··· DOCUMENT EXTRACT ···
Proving that L2 (commitment at index 2) is in the tree: 
        Root
       /    \
     H01    H23
     / \    / \
   H0  H1  H2  H3
   /\  /\  /\  /\
  L0 L1 L2 L3 ...
       ^
       Target
Proof:
  • pathElements = [L3, H1, H23] (siblings at each level)
  • pathIndices = [0, 0, 0] (L2 is left child at all levels)
Verification:
  1. Level 0: H2 = Poseidon(L2, L3) (L2 is left, L3 is right)
  2. Level 1: H01 = Poseidon(H0, H1) … wait, we need H0!
Correction: The example above is incomplete. A full depth-20 proof requires 20 sibling hashes. The exact path depends on the tree state when the commitment was inserted.
See Pool Spend Circuit for a complete proof generation/verification example.

Poseidon Hashing

The tree uses Poseidon for both on-chain and in-circuit hashing:

On-Chain (Sui)

shielded_pool.move:214
fun hash_pair(left: u256, right: u256): u256 {
    let data = vector[left, right];
    poseidon::poseidon_bn254(&data)
}

In-Circuit (Circom)

pool_spend.circom:36
component hasher = Poseidon(2);
hasher.inputs[0] <== left;
hasher.inputs[1] <== right;
parentHash <== hasher.out;
Critical: Both use the same Poseidon BN254 parameters, ensuring proofs verify correctly on-chain. See Poseidon Hashing for implementation details.

Security Analysis

Collision Resistance

The tree’s security depends on Poseidon’s collision resistance:
  • Assumption: Finding (a, b) ≠ (c, d) where Poseidon(a, b) = Poseidon(c, d) is computationally infeasible (~2^128 operations).
  • Impact: If Poseidon is broken, attackers could:
    • Forge Merkle proofs for non-existent commitments
    • Withdraw funds they don’t own
Mitigation: Poseidon has been extensively analyzed and is used in production by Zcash, Filecoin, and other projects.

Second Preimage Attacks

Given a commitment C and its Merkle proof, can an attacker find a different commitment C' with the same root? Answer: No, assuming Poseidon second preimage resistance. Changing any leaf propagates to the root via different hash inputs.
···
### TASKS TO CARRY OUT
1 - Copy the passage on the Poseidon Merkle tree from "The tree uses" to "poseidon::poseidon_bn254(&data)".
2 - Answer these questions from the Poseidon Merkle tree page:
(a) How many sibling hashes does a full depth-20 proof require?
(b) Which projects are named as using Poseidon in production?
(c) About how many operations is finding a Poseidon collision said to take?
3 - In the tree diagram on the Poseidon Merkle tree page, list every node label that begins with the letter H.
None of the material after this point is needed.
··· DATA LINES ···
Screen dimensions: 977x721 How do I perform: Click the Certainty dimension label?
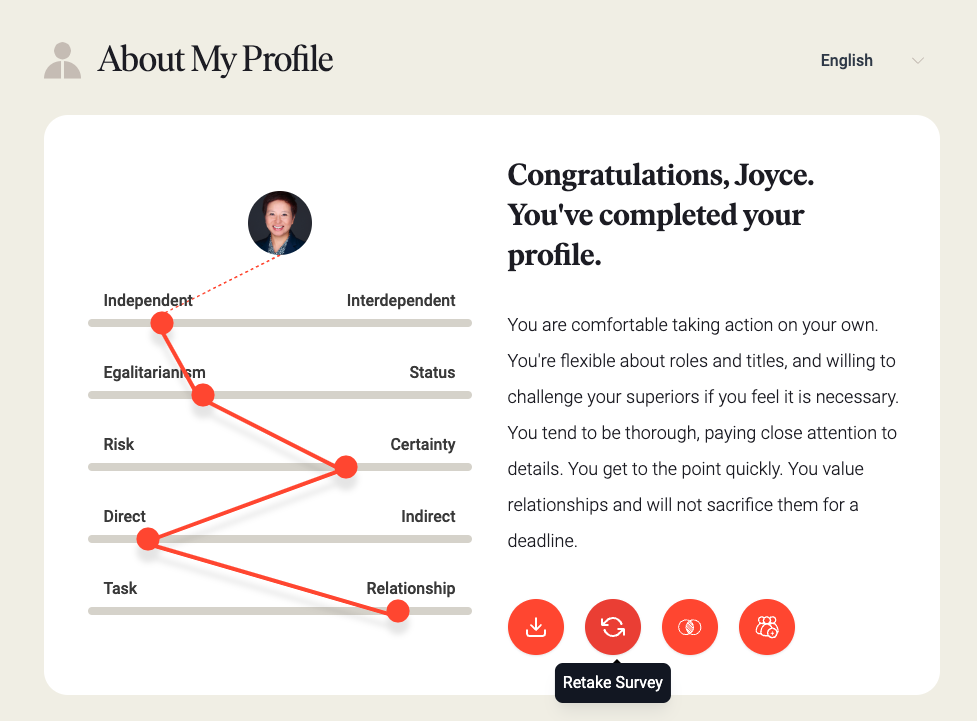422,444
···
### PER-TASK OUTPUTS
1 -
The tree uses Poseidon for both on-chain and in-circuit hashing:

On-Chain (Sui)

shielded_pool.move:214
fun hash_pair(left: u256, right: u256): u256 {
    let data = vector[left, right];
    poseidon::poseidon_bn254(&data)

2 -
(a) 20 sibling hashes.
(b) Zcash and Filecoin, along with other projects.
(c) About 2^128 operations.

3 - H01, H23, H0, H1, H2, H3